Köyde yıllar önce iki aile arasında çok önemli bir olay yaşanır, bir birlerine husumet duyarlar ama zamanla torunlar samimi arkadaş olur. Fakat 70-80 yaşındaki yaşlı anneanne, babaanne çoğunlukla torununu yanına alır ve ‘’Bak yavrum falancaların torunuyla çok samimisin ama unutma bizim geçmişte onlarla şöyle şöyle davamız oldu. Arkadaş ol, ama aklımda diye dur. Çünkü ‘’su uyur düşman uyumaz‘’ demiş atalarımız diye öğüt verir.
Ülkelerin silahlanma yarışı içerisinde olduğu günümüzde her zaman tedbirli olacağız; zayıf düştüğümüz zaman içten ve dıştan düşmanların çıkabileceğini asla unutmayacağız. Bu bağlamda; aileden başlamak üzere, okullarımızın her kademesinde nükleer, biyolojik ve kimyasal silahlar (NBC) ve bunların tehlikelerinden bilinçli olarak korunma yolları öğretilmeli, yapılan planlar pratikte uygulanabilir ve sığınak olarak belirtilen yerler sığınak özelliğine uygun olmalı, ikaz – alarm tatbikatları yasak savma cinsinden olmadan yapılmalı, öğrenciler ve vatandaşlar olası savaşlara, afetlere ve onların sebep olabileceği zararlara karşı daima eğitimli tutulup, psikolojik olarak hazır olmaları sağlanmalı ki, ihtiyaç halinde sıfırdan eğitim vermek yerine, hatırlatmayla en az panikle en iyi korunma sağlanabilsin. Unutmayalım ki, nemelazım diyen neye lazım olur! Çünkü afetler unutulduğu zaman, düşman ise zayıf yönümüzü gördüğü zaman gelir.
*
SURİYE
Yer: Suriye
Konu: İç savaş
İşler çok karışık,
Vatandaş eriyor yavaş yavaş
İşin acı tarafı, komşu komşuyu kırıyor
Ölende, öldürende Allah diye haykırıyor
Ateş yanıyor, kazan kaynıyor
İnsanlar ölüyor…
……………………,
Dön de şu hale bir bak,
Ne kılıç ne de kurşun izi
Çoluk çocuk serilmiş yere
Mübarek ramazan bayramında,
Şeker, lokum, oyuncak yerine
Esad’dan gelmiş, kimyasal hediye (!)
Bir baba, yüzlerce ceset arasında yavrusunu arıyor
Yüzündeki ben izinden hemencik tanıyor
Cansız yatan evladına sımsıkı sarılıyor:
’’Uyan yavrum uyan, ben sensiz yaşayamam’’
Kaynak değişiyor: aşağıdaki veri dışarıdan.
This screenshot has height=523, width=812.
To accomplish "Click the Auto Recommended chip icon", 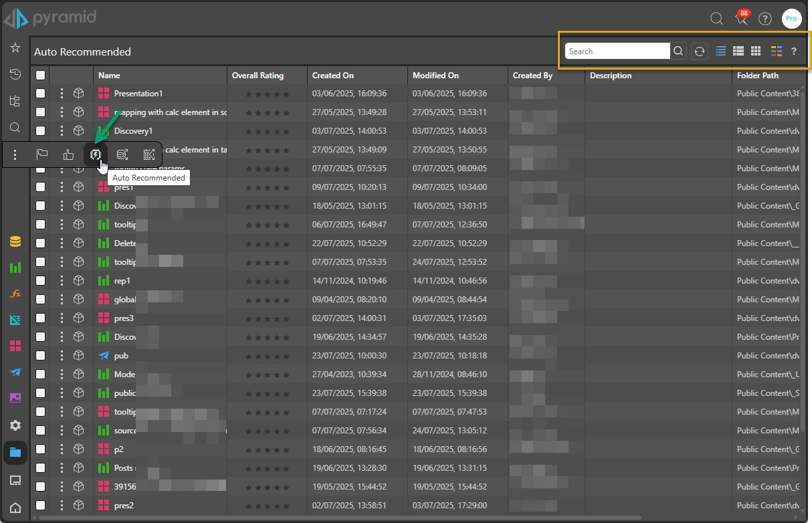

Diye avazının çıktığı kadar haykırıyor
Ama nafile… Ses yok… Seda yok,
Yavru çoktan kurban gitmiş,
Esad’ın acımasız kimyasalına
Allah sabır versin, ağla babam ağla
Unutma ki, mazlumun ahı çıkar mutlaka
*
Halbuki;
Çocuklara, kadınlara dokunmayın diyor Kuran
Bunu bir türlü anlamıyor Suriye’deki hain adam
Elbet belasını bulur ÜLKESİNİ kana bulayan
Ders alabilmeli olup bitenlerden âlemi islam
Birlik ve beraberliğimizi bozmasın Yüce Yaradan
Lakin ‘En iyi dua tedbirdir’ söyleyim unutmadan
(Mahir Odabaşı)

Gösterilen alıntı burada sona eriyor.